- **EXERCISE AIM**:
Return only these lines, exactly: the one containing "Screen dimensions: 568x543" and every line after it in the listing.
-------- TASK INPUT --------
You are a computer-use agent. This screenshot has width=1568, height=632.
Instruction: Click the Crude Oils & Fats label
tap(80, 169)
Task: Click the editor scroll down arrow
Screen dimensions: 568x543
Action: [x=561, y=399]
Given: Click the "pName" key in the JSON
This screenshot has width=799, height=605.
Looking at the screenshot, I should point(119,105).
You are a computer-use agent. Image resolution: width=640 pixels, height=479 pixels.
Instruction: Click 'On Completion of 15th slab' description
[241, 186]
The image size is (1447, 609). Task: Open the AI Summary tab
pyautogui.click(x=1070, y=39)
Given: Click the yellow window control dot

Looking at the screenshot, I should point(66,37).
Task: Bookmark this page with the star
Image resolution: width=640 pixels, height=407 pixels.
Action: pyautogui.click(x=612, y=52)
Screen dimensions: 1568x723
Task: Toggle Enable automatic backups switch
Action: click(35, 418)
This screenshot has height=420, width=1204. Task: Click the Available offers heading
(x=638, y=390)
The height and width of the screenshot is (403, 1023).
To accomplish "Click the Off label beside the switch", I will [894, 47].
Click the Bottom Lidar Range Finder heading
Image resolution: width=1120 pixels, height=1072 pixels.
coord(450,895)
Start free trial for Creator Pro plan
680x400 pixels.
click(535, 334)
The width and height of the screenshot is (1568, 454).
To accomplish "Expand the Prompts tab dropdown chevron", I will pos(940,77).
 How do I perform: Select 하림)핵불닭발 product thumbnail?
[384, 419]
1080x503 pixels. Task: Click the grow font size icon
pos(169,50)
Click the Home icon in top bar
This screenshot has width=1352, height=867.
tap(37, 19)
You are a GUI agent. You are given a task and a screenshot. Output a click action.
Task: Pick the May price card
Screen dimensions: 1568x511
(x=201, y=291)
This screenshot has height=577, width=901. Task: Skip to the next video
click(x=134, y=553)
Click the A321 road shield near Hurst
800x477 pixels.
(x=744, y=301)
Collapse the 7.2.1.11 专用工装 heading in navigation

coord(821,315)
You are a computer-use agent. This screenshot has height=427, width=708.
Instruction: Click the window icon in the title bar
--------
- **EXERCISE SOLUTION**:
Screen dimensions: 568x543
Action: [x=561, y=399]
Given: Click the "pName" key in the JSON
This screenshot has width=799, height=605.
Looking at the screenshot, I should point(119,105).
You are a computer-use agent. Image resolution: width=640 pixels, height=479 pixels.
Instruction: Click 'On Completion of 15th slab' description
[241, 186]
The image size is (1447, 609). Task: Open the AI Summary tab
pyautogui.click(x=1070, y=39)
Given: Click the yellow window control dot

Looking at the screenshot, I should point(66,37).
Task: Bookmark this page with the star
Image resolution: width=640 pixels, height=407 pixels.
Action: pyautogui.click(x=612, y=52)
Screen dimensions: 1568x723
Task: Toggle Enable automatic backups switch
Action: click(35, 418)
This screenshot has height=420, width=1204. Task: Click the Available offers heading
(x=638, y=390)
The height and width of the screenshot is (403, 1023).
To accomplish "Click the Off label beside the switch", I will [894, 47].
Click the Bottom Lidar Range Finder heading
Image resolution: width=1120 pixels, height=1072 pixels.
coord(450,895)
Start free trial for Creator Pro plan
680x400 pixels.
click(535, 334)
The width and height of the screenshot is (1568, 454).
To accomplish "Expand the Prompts tab dropdown chevron", I will pos(940,77).
 How do I perform: Select 하림)핵불닭발 product thumbnail?
[384, 419]
1080x503 pixels. Task: Click the grow font size icon
pos(169,50)
Click the Home icon in top bar
This screenshot has width=1352, height=867.
tap(37, 19)
You are a GUI agent. You are given a task and a screenshot. Output a click action.
Task: Pick the May price card
Screen dimensions: 1568x511
(x=201, y=291)
This screenshot has height=577, width=901. Task: Skip to the next video
click(x=134, y=553)
Click the A321 road shield near Hurst
800x477 pixels.
(x=744, y=301)
Collapse the 7.2.1.11 专用工装 heading in navigation

coord(821,315)
You are a computer-use agent. This screenshot has height=427, width=708.
Instruction: Click the window icon in the title bar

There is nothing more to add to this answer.